++++ EXCERPTED RECORDS

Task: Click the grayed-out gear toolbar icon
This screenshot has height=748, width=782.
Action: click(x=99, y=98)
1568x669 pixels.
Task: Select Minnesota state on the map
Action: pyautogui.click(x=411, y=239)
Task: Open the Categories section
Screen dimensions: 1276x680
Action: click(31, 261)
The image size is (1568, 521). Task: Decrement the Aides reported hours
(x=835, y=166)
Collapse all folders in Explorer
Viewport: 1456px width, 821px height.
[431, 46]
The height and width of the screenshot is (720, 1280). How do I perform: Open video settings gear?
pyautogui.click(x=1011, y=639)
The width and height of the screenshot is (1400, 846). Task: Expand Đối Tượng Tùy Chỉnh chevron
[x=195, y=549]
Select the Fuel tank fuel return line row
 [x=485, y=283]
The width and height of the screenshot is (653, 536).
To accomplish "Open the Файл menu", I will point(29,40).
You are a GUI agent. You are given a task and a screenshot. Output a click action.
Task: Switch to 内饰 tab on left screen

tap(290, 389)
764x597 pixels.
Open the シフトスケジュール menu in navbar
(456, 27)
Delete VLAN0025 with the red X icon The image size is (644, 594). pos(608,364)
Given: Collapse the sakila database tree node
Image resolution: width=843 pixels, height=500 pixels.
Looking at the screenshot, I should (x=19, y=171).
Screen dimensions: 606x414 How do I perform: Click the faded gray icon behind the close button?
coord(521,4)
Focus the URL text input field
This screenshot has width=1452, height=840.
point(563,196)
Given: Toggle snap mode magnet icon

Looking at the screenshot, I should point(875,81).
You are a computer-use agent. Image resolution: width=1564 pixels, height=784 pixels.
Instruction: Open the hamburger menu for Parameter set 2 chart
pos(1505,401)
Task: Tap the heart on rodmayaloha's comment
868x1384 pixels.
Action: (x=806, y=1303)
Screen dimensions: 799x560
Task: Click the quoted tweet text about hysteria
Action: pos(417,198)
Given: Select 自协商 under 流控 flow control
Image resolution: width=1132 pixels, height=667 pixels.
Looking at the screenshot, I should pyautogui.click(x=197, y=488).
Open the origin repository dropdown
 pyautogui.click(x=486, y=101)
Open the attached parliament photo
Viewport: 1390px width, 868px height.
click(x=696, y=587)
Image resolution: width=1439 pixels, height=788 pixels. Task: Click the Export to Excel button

++++++++

» WORK TO COMPLETE:
Rename "menu" to "dropdown" throughout the data from the line with "The width and height of the screenshot is (653, 536)." to the line with "Delete VLAN0025 with", and give back only those lines with nothing else changed.

» TASK RESPONSE:
The width and height of the screenshot is (653, 536).
To accomplish "Open the Файл dropdown", I will point(29,40).
You are a GUI agent. You are given a task and a screenshot. Output a click action.
Task: Switch to 内饰 tab on left screen

tap(290, 389)
764x597 pixels.
Open the シフトスケジュール dropdown in navbar
(456, 27)
Delete VLAN0025 with the red X icon The image size is (644, 594). pos(608,364)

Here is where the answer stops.